---------- DATASET ----------

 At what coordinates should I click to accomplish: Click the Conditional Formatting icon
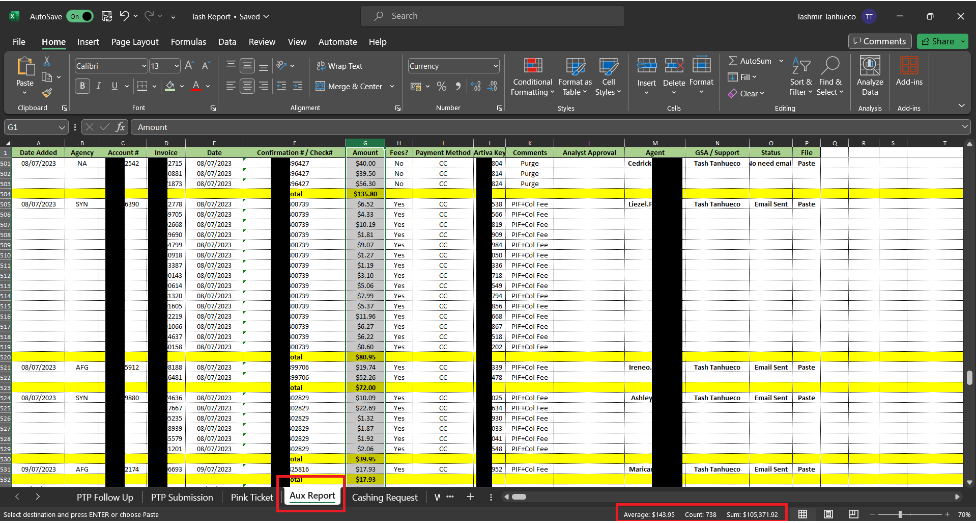click(x=532, y=66)
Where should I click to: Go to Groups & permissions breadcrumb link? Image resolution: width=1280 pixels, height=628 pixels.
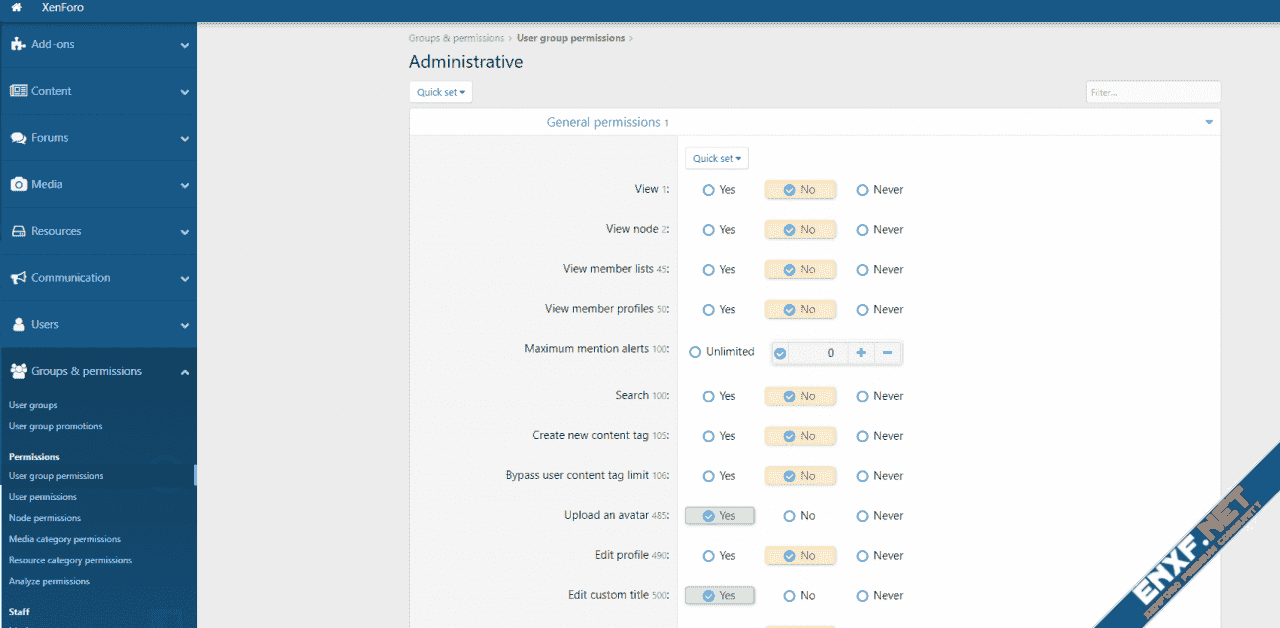tap(456, 38)
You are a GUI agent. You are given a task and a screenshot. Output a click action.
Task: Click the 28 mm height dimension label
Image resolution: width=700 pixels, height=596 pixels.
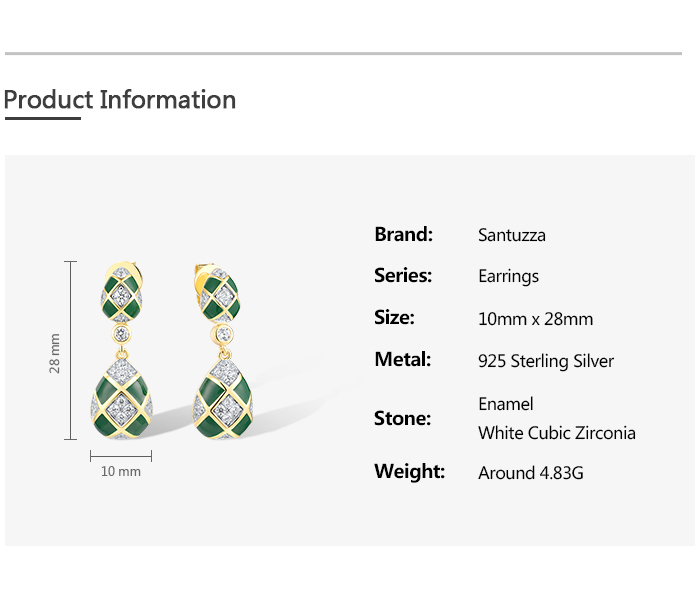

----------

WORK INSTRUCTIONS:
From the first line to the last, retype the data exactly, but omit every image.

EXERCISE ANSWER:
 At what coordinates should I click to accomplish: Click the Conditional Formatting icon
click(x=532, y=66)
Where should I click to: Go to Groups & permissions breadcrumb link? Image resolution: width=1280 pixels, height=628 pixels.
tap(456, 38)
You are a GUI agent. You are given a task and a screenshot. Output a click action.
Task: Click the 28 mm height dimension label
Image resolution: width=700 pixels, height=596 pixels.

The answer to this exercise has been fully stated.